(Exercise requirements): The line containing "The width and" and every line after it, through the end of the records below, are to be reproduced exactly, with the pictures left out.

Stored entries
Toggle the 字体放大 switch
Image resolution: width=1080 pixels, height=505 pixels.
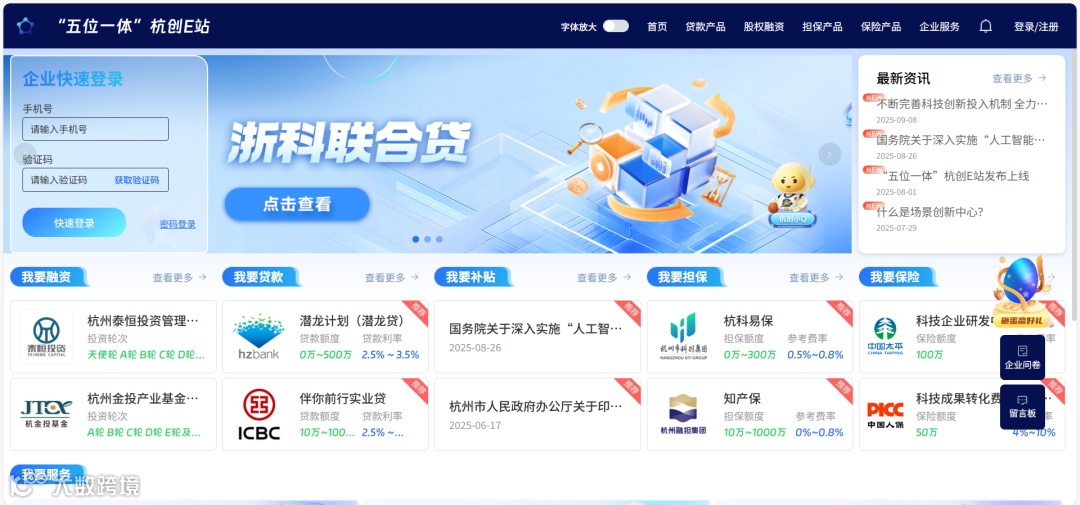[616, 26]
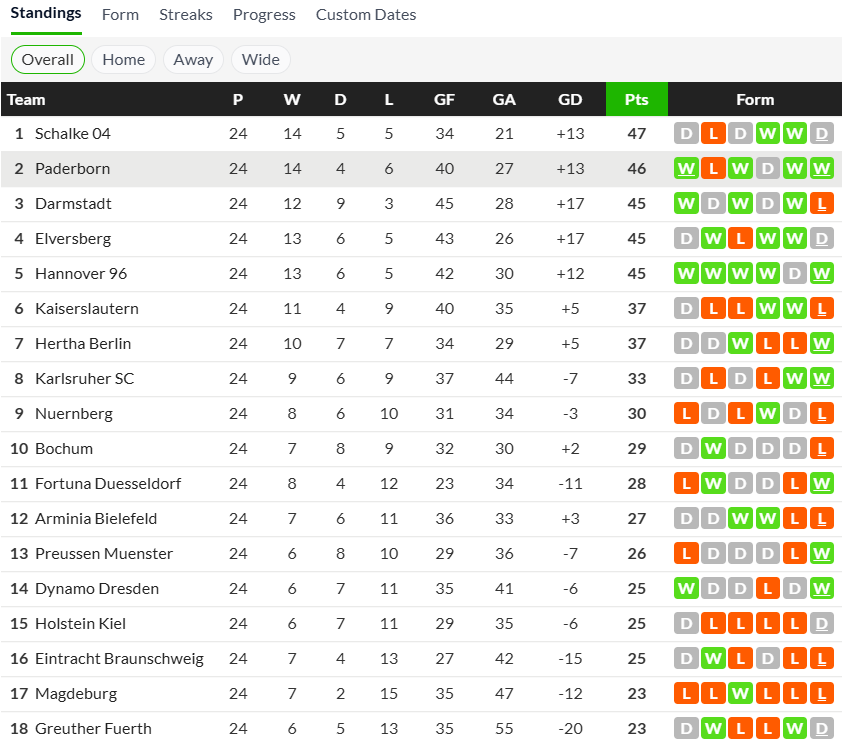Switch to Away standings filter
The image size is (842, 752).
click(193, 59)
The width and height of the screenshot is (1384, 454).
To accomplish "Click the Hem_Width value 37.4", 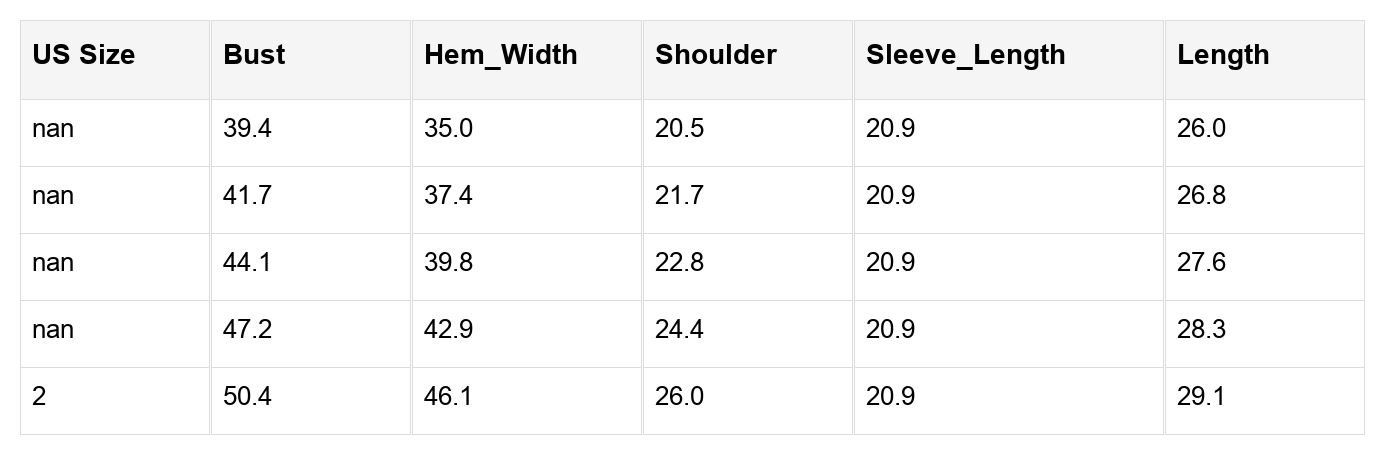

(Answer section):
The width and height of the screenshot is (1384, 454).
To accomplish "Click the Hem_Width value 37.4", 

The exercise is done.